= 2025 in the Cook Islands =

Events in the year 2025 in the Cook Islands.

== Incumbents ==

- Monarch: Charles III
- Queen's/King's Representative: Tom Marsters
- Prime Minister: Mark Brown

== Events ==
===February===
- 6 February:
  - Cook Islands Prime Minister Mark Brown abandons his proposal for a Cook Islands passport in response to New Zealand opposition.
  - New Zealand Foreign Minister Winston Peters criticises the Cook Islands government for not consulting New Zealand on a planned partnership agreement with the People's Republic of China, regarding it as a potential breach of the free association relationship between NZ and the Cook Islands.
- 7 February: Prime Minister Brown defends the Cook Islands government's decision not to consult New Zealand about its planned partnership agreement with China, claiming it does not involve foreign affairs and defence issues.
- 10 February:
  - Brown embarks on a state visit to China to sign a "Joint Action Plan for a Comprehensive Strategic Partnership."
  - Chinese Foreign Ministry spokesperson Guo Jiakun states that "the relationship between China and the Cook Islands does not target any third party, and should not be disrupted or restrained by any third party."
- 12 February – The Cabinet of the Cook Islands affirms its support for Brown's leadership and the partnership agreement with China.
- 13 February – Guo confirms that Prime Minister Brown will be attending the closing ceremony of the 2025 Asian Winter Games in Harbin.
- 15 February – Cook Islands Foreign Minister Tingika Elikana confirms that his government has ratified a partnership agreement with China without disclosing the contents with New Zealand.
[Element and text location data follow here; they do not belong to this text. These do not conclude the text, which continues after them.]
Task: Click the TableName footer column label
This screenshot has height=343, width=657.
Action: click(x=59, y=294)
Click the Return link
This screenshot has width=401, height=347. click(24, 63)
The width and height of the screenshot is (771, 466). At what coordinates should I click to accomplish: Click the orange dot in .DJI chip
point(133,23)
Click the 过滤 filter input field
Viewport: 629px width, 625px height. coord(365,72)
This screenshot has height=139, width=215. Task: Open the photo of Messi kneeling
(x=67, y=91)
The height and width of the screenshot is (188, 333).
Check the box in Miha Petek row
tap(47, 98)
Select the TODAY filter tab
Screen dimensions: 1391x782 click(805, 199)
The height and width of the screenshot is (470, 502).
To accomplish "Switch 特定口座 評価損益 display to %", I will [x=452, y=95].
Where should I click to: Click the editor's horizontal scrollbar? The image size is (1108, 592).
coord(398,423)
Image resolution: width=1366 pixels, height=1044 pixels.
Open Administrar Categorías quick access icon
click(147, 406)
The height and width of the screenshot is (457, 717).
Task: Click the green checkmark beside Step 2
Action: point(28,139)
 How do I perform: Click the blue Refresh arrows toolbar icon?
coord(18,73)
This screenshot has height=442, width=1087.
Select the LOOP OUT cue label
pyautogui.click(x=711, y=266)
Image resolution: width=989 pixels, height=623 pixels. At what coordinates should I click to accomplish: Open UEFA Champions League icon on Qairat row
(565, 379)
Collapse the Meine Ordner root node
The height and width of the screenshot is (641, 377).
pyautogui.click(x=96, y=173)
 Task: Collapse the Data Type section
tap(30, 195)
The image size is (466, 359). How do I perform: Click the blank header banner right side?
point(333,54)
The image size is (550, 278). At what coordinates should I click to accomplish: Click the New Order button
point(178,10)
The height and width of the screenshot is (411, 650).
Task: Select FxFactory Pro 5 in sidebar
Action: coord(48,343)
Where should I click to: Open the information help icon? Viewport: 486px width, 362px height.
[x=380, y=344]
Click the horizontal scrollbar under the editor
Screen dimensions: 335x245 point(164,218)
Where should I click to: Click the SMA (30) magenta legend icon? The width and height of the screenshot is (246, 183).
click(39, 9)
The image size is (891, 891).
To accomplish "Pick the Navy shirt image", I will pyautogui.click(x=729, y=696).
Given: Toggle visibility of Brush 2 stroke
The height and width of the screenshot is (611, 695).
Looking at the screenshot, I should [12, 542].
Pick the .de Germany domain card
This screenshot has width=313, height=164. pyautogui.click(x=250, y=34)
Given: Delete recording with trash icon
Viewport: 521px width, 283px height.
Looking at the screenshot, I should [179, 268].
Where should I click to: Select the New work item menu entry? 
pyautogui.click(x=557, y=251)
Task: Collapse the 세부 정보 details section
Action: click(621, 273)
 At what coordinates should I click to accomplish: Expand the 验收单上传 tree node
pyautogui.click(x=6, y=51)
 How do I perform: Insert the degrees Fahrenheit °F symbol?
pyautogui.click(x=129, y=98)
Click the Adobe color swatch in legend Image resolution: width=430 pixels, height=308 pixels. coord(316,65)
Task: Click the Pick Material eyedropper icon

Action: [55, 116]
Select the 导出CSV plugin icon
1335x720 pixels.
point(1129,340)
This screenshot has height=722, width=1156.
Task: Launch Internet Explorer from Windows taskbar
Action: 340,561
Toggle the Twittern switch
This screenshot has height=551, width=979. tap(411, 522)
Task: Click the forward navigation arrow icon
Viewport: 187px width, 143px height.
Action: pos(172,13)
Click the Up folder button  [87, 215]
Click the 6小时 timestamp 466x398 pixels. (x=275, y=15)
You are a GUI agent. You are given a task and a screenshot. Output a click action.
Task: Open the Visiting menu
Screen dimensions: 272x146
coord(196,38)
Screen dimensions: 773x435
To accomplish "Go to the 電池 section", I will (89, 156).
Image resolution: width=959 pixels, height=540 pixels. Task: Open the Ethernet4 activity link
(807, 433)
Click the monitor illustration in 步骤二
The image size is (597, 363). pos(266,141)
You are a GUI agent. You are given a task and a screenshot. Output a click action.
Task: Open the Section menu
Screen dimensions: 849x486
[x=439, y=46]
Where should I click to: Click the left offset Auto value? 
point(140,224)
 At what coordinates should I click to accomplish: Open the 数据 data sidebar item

His New Zealand counterpart Peters says that New Zealand will be considering the agreement carefully in light of New Zealand's constitutional relationship with the island country.
- 17 February – About 400 people attended a protest organised by Cook Islands United Party leader Teariki Heather to protest the Cook Islands government's recent partnership agreement with China and abandoned Cook Islands passport proposal, which they say threatens relations with New Zealand.
- 18 February – The Cook Islands government releases the text of its comprehensive strategic partnership agreement with China.
- 22 February – The Cook Islands government acknowledged it has signed a five-year seabed mining agreement with China.
- 26 February – Prime Minister Brown survives a motion of no confidence lodged by Cook Islands United Party leader Teariki Heather.

===June===
- 19 June – The New Zealand Government confirms it has suspended NZ$20 million of core sector support funding to the Cook Islands in early June 2025 in response to the Cook Islands' February 2025 partnership agreement with China. The Cook Islands government had signed the partnership agreement without consulting New Zealand, per the requirements of their free association relationship.

===July===
- 10 July – A ban on plastic shopping bags comes into effect, with retailers facing fines of NZ$20,000. The Cook Islands Parliament had last week passed the Solid and Hazardous Waste Act, which bans single-use plastic objects such as straws, cocktail stirrers, plates and bags.

===August===
- 5 July — Celebrations marking the 60th anniversary of the Cook Islands' constitution are held at the National Auditorium in Rarotonga. The ceremony is attended by several Cook Islands and New Zealand figures including Cook Islands Prime Minister Mark Brown and New Zealand Governor-General Dame Cindy Kiro. New Zealand Prime Minister Christopher Luxon and Foreign Minister Winston Peters declined to attend due to a breakdown in bilateral relations between the two countries over the Cook Islands' partnership agreement with China.

===November===
- 9 November – The New Zealand Government extends its suspension of NZ$29.8 million worth of funding to the Cook Islands over the next two financial years in response to the Cook Islands Government signing several partnership agreements with China in February 2025.